America’s military has a serious problem with a two-tiered justice system that destroys lance corporals and pardons the gross misconduct of general officers.  One doesn’t need to look any further than the Marine Corps for a long history of this.

A fine example is General James “Hoss” Cartwright, a no-combat four star F-18 pilot that was reportedly sleeping with his female major aid and was recommended for punishment by another four-star investigating officer, yet SecDef Ray Mabus let him retire without prosecution in 2011.

General Cartwright also revealed classified material to a reporter regarding the Iran Stuxnet leak which damaged national security, and then he lied to an FBI agent about his actions. In 2016, he plead guilty in Federal Court to lying to an FBI agent for a crime he committed in uniform, yet he was pardoned by President Obama in 2017.  Many feel he should have been brought back onto active duty, court-martialed, and reduced in rank at the very least.  To this day, he gets four star retirement pay.  Meanwhile we have people in Leavenworth for far less-severe offenses.

Former Commandant of the Marine Corps Charles Krulak, like many frequent public speakers, has certain often-repeated and well-rehearsed speeches that he gave in various forums over the years.  One of General Krulak’s most well-known speeches which he gave at the U.S. Naval Academy in 1993 at a symposium on “Integrity and Moral Courage” was videotaped and is now publicly available.  There is also a transcript of the very same speech from 1999.  In fact, General Krulak has given this same speech scores of times to various audiences spanning the years.  The problem is that General Krulak’s story is a total lie.  Not an exaggeration or “war story” – a lie.

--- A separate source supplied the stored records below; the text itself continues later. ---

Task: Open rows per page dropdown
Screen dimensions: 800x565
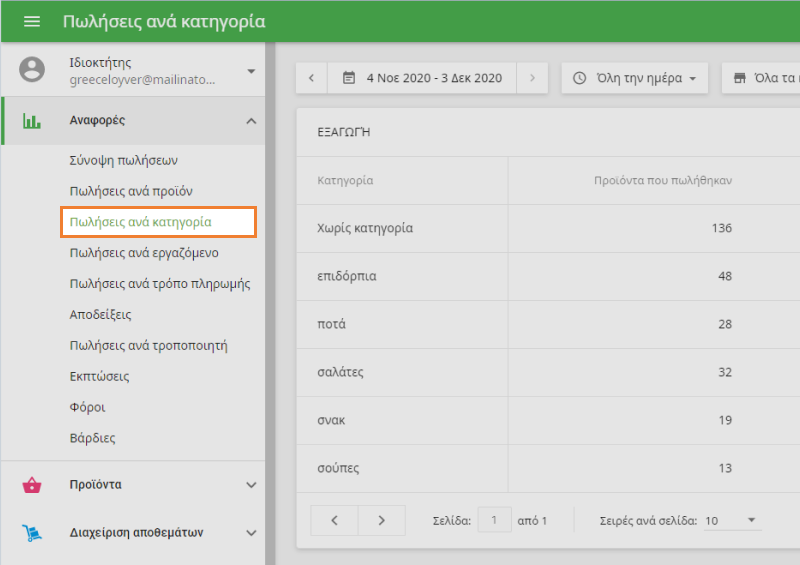Action: (732, 521)
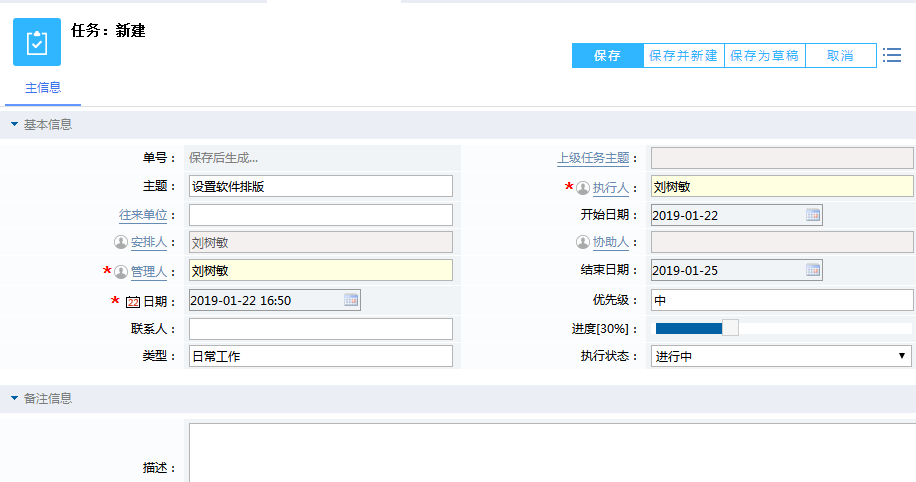Click the person icon beside 协助人
This screenshot has height=482, width=916.
[583, 242]
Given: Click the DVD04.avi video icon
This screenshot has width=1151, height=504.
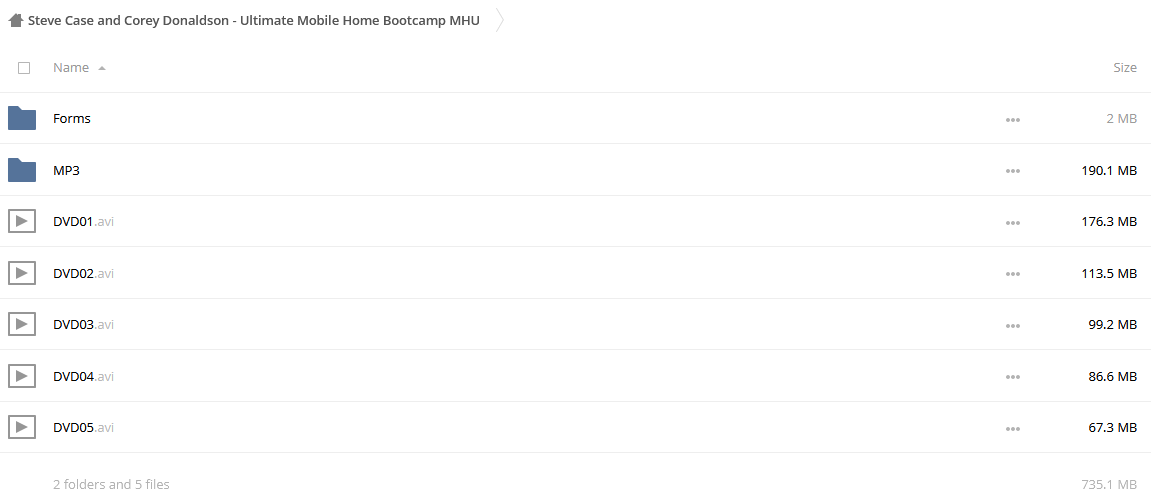Looking at the screenshot, I should (22, 376).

In the story, Krulak describes in precise detail the story of a combat action that, according to him, took place on 03 June 1966 in Vietnam when he was the Company Commander of Golf Company, 2nd Battalion, 1st Marines. Krulak describes a platoon pinned down in an open rice paddy by heavy machine gun fire coming from a .50 caliber heavy machine gun. He describes the actions of a Marine who makes a daring single-handed assault across the open rice paddy after being hit by a .50 round and being knocked down only to regain his footing and continue the attack until struck by a second .50 caliber round. He then rises a third time and kills the entire gun crew and is found shot 3 times by the .50 caliber machinegun.

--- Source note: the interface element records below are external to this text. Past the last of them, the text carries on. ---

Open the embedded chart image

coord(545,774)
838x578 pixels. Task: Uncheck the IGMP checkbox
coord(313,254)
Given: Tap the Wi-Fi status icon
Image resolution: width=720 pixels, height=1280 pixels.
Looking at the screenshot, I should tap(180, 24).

Krulak curiously makes a major point of telling the audience the Marine was black more than once.  He then describes how this black Marine – supposedly named Corporal Grable – was posthumously awarded a Navy Cross for heroism.  A search of the database of those killed in Vietnam reveals only one Marine named Grable having been killed, but this Marine was white and was killed in another part of Vietnam on another date.  A search of the database of Navy Crosses awarded during the entire Vietnam War reveals there was no Marine named Grable or Gable or anything close to that name being awarded a Navy Cross.

Interestingly, there was a Marine in 2nd Battalion, 1st Marines awarded a Navy Cross for an action curiously similar to the one Krulak describes involving a one-man assault on a machinegun position.  That Marine’s name was PFC Ray from Echo Company 2nd Battalion 1st Marines and PFC Ray’s heroic action occurred months before the one Krulak describes and PFC Ray was white and in another company than Krulak. Krulak likely heard the story of PFC Ray’s heroism and altered the story to fit his fictional account.

The greatest irony of this false story is that General Krulak uses the story to illustrate integrity and moral courage to his audience, all the while surely knowing the story is false. One has to wonder why General Krulak felt it necessary to emphasize the “fictional” Corporal Grable’s race.  It is indeed quite pathetic that General Krulak could not use a real black Marine hero such as PFC Anderson or PFC Jenkins, both of whom were awarded posthumous Medals of Honor, to tell his story if his objective was to combat racism.  If a man is willing to stand up in front of an auditorium full of people and tell a fabricated story while “swearing to God” about what he witnessed and crying on cue, one has to wonder about this person’s morality.  Stealing a real hero’s story and attributing it to someone else as in the case of Krulak stealing PFC Ray’s story is sickening, but equally sickening is Krulak’s racial pandering when there are plenty of real examples of black Marines displaying heroism that could have been used instead.